Problem requirements ▸ Can you copy the data below verbatim, starting with the line that contains "Given: Edit the" and going on through the line that contains "Action: 506,329", both included?

— start —

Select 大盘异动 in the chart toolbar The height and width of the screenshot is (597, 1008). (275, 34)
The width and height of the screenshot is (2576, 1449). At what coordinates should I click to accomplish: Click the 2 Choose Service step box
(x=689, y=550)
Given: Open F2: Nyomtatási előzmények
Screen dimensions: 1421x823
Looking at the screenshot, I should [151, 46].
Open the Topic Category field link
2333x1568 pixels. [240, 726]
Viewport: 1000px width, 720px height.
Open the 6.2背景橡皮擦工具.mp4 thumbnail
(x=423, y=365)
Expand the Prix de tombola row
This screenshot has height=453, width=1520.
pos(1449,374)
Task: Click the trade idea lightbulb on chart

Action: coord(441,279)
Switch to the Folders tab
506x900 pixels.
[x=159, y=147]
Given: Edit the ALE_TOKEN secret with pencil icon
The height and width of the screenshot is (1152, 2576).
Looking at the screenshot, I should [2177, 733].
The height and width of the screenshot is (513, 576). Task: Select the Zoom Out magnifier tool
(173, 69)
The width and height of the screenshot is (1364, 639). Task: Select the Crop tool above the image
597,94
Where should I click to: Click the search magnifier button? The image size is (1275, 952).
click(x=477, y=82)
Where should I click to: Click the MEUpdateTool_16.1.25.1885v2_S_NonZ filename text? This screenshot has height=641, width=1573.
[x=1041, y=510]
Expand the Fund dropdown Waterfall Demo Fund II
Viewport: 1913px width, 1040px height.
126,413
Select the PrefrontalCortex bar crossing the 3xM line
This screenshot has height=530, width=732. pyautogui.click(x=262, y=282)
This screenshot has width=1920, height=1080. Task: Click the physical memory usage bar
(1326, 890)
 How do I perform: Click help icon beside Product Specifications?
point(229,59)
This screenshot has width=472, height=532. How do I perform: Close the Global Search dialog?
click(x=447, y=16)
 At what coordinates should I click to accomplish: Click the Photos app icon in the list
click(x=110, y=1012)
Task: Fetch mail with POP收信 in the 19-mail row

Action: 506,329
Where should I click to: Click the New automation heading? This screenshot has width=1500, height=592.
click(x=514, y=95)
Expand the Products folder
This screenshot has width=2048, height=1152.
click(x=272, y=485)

— end —

Exercise output ▸
Given: Edit the ALE_TOKEN secret with pencil icon
The height and width of the screenshot is (1152, 2576).
Looking at the screenshot, I should [2177, 733].
The height and width of the screenshot is (513, 576). Task: Select the Zoom Out magnifier tool
(173, 69)
The width and height of the screenshot is (1364, 639). Task: Select the Crop tool above the image
597,94
Where should I click to: Click the search magnifier button? The image size is (1275, 952).
click(x=477, y=82)
Where should I click to: Click the MEUpdateTool_16.1.25.1885v2_S_NonZ filename text? This screenshot has height=641, width=1573.
[x=1041, y=510]
Expand the Fund dropdown Waterfall Demo Fund II
Viewport: 1913px width, 1040px height.
126,413
Select the PrefrontalCortex bar crossing the 3xM line
This screenshot has height=530, width=732. pyautogui.click(x=262, y=282)
This screenshot has width=1920, height=1080. Task: Click the physical memory usage bar
(1326, 890)
 How do I perform: Click help icon beside Product Specifications?
point(229,59)
This screenshot has width=472, height=532. How do I perform: Close the Global Search dialog?
click(x=447, y=16)
 At what coordinates should I click to accomplish: Click the Photos app icon in the list
click(x=110, y=1012)
Task: Fetch mail with POP收信 in the 19-mail row

Action: 506,329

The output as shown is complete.